We doctors have a policy of blaming patients for their “habit”, not recognising it as an addiction. Smokers are afraid to come and see us because they know they will get just another lecture on goving up but not much help to give up. We are only too happy to have well woman clinics, healthy living clinics, the business man’s regular health overhaul and other trendy health fads but we drive away the most at-risk patients. And you’d be surprised how some people started smoking. Meet a few of my patients:

·       Jack, an air force pilot during the war (that’s the second world war for those who can only remember back as far as the Falklands). “It was normal then; everyone smoked; no one new the dangers. In fact the air force encouraged all of us fighter pilots to smoke. You can see it in all the movies about the war. They said it stirred up the adrenaline and made us better fighters.”  Jack gave up smoking many years ago when he realised the dangers but that was not enough to prevent his lung cancer developing.

·       Willie is a farmer from up Ballymena way. When he was a young fellow he always had a tremor. His GP suggested he take a wee drink to steady his nerves but he said he didn’t like to drink. So the G.P. said to smoke instead. He found it worked and continued for many years. Fortunately his oesophageal cancer was picked up during an OGD for heartburn and I hope he has had a curative operation.

·       Pat was a nurse at Foster Green, the TB hospital as it was in the 1950’s and 60’s. At the end of every shift the charge nurse would take all the nurses into the office and make them smoke a cigarette. “It’ll make you cough up all the germs you get from the patients around here.” Pat became addicted. We were not able to offer Pat an operation and after palliative treatment she passed away a few years ago.

It is now fashionable for teenage girls to smoke. Unless it can be made unfashionable, the current epidemic of smoking related diseases in young women will continue. I say “young women” because a women of 45, with three teenage children, who is dying of cancer is a young woman who is needed by her family.

What can a young doctor do?

1.     First and foremost, do whatever you can to help your patients to give up smoking.

2.     Realise that smoking is an addiction as strong as cocaine or heroin. Most people are unintentional addicts having been convinced to take it up by slick advertising to promote this legalised addiction.

3.     Realise that smokers are the highest risk group for disease in our community.

4.     Rather than blaming smokers and putting up brick walls, welcome them into our clinics, educate them on early disease symptoms and let them know they are welcome to discuss their addiction - maybe with a nurse rather than the daunting experience of facing a doctor.

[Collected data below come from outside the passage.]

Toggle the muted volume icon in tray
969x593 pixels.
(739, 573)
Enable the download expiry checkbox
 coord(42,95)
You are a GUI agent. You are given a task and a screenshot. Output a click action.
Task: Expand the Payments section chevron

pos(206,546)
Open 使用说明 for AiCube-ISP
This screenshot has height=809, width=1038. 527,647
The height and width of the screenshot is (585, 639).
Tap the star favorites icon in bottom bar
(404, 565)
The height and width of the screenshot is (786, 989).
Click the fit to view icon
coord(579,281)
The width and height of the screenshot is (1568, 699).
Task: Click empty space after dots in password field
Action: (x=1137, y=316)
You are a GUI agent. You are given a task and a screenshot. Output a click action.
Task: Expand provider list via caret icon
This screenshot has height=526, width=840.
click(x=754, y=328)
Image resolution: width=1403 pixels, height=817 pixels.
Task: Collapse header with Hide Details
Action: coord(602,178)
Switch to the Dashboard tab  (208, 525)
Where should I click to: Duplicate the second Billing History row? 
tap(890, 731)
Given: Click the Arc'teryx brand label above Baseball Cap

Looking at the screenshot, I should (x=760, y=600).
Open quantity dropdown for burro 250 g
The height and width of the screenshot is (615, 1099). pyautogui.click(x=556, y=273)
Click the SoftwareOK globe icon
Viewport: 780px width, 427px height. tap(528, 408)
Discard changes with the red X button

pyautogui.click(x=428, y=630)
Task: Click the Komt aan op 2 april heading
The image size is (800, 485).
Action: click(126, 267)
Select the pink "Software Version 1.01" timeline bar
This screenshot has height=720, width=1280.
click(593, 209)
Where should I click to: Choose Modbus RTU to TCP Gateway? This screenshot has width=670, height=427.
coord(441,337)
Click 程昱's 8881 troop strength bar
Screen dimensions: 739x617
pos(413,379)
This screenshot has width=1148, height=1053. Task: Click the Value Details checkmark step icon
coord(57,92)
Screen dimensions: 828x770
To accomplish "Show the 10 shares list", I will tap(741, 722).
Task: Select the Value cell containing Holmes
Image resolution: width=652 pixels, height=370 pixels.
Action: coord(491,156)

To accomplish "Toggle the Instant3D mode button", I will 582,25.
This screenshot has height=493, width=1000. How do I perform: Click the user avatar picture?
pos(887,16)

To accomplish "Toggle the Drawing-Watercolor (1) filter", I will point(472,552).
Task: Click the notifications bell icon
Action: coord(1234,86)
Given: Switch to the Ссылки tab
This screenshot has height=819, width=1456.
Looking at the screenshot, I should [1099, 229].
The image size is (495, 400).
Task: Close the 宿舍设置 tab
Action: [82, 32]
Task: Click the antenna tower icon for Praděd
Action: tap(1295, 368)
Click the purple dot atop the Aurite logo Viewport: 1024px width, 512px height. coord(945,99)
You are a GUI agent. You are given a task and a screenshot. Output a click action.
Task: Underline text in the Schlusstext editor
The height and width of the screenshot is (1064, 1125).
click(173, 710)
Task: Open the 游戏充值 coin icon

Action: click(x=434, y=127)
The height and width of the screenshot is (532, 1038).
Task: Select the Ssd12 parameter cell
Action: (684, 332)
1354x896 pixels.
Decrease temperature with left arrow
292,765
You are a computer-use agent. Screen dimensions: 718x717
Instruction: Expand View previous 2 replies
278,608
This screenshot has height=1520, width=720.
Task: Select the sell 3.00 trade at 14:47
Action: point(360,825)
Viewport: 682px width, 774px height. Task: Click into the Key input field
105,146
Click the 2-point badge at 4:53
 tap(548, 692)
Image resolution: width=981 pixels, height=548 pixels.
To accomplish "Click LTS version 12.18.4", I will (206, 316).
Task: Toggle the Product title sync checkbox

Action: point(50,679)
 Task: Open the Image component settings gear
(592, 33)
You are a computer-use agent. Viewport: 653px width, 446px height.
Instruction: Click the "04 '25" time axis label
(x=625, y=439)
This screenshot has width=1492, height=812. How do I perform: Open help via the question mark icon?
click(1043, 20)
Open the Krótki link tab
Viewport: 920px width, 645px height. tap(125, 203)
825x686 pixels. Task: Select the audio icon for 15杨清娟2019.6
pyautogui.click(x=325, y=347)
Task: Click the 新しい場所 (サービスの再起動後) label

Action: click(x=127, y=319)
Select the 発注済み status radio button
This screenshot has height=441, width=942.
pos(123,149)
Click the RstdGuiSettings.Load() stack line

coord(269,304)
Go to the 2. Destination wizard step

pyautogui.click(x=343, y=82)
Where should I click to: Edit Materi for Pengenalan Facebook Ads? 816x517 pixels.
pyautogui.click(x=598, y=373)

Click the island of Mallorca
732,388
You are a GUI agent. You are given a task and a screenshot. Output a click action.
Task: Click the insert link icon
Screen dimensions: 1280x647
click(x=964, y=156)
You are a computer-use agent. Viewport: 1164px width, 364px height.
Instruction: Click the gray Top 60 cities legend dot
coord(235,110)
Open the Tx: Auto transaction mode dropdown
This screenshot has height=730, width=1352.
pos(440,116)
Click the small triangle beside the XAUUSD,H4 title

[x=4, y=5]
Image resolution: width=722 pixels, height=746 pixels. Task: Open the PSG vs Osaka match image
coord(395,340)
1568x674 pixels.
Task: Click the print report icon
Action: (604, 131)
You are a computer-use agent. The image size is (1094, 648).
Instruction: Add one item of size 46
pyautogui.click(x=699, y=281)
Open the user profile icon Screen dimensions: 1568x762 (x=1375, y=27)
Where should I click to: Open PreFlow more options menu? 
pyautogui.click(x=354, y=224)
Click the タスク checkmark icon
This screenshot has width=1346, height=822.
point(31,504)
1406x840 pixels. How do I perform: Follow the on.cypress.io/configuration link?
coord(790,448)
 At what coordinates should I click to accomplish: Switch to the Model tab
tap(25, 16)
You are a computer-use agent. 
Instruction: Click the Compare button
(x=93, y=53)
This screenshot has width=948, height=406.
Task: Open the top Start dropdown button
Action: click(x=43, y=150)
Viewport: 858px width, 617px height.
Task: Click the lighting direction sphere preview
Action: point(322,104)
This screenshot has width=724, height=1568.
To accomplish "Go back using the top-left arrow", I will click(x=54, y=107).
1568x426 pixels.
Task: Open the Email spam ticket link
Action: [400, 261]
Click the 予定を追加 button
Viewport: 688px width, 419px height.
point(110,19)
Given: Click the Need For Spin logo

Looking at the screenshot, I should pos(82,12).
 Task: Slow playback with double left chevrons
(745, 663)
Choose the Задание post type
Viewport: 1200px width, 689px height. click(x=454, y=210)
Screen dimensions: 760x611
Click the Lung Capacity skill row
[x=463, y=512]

5.     Be suspicious for early disease symptoms in this high risk group. Remember that by the time the text-book symptoms of lung, gastric and oesophageal cancer appear, the disease is usually incurable.

6.     Realise that many young patients have been smoking for a lot longer than we think. A thirty year old may have been smoking for twenty years and already have substantial lung, laryngeal, stomach or oesophageal damage. Many “primary” pneumothoraces in 20 and 30 year olds are found at thoracoscopy in fact to be due to extensive emphysematous bullous disease. That 28 year old who has had heartburn since infancy, helicobacter since childhood and has been smoking since the age of 10 has a high risk for gastro-oesophageal  cancer.

7.     Lobby politicians to penalise the tobacco companies.

This last statment sounds like the crass exhortation of all do-good campaigners. But, believe me, the tobacco companies are lobbying hard against medical opinion to try to maintain this modern epidemic which is crippling National Health Services. Only politicians can make big inroads into the tobacco industry. To their credit the EC does spend about £12million a year on anti-smoking campaigns. But that pales into insignificance when you realise that they spend £800million in subsidies to tobacco growers. The message has only started to get through and has a long way to go. Wouldn’t it be nice if our successors were able to look back on the late twentieth century with curiosity and, having overcome this epidemic, wonder how we ever let such a weed cause so much human hardship.